■ PROBLEM DETAILS ■
Reproduce every row below verbatim.

■ LISTED ENTRIES ■
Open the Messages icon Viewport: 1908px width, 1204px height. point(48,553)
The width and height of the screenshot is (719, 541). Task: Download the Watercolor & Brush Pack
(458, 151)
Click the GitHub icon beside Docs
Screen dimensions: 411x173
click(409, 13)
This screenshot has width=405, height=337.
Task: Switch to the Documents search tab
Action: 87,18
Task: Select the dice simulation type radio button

■ TASK ANSWER ■
Open the Messages icon Viewport: 1908px width, 1204px height. point(48,553)
The width and height of the screenshot is (719, 541). Task: Download the Watercolor & Brush Pack
(458, 151)
Click the GitHub icon beside Docs
Screen dimensions: 411x173
click(409, 13)
This screenshot has width=405, height=337.
Task: Switch to the Documents search tab
Action: 87,18
Task: Select the dice simulation type radio button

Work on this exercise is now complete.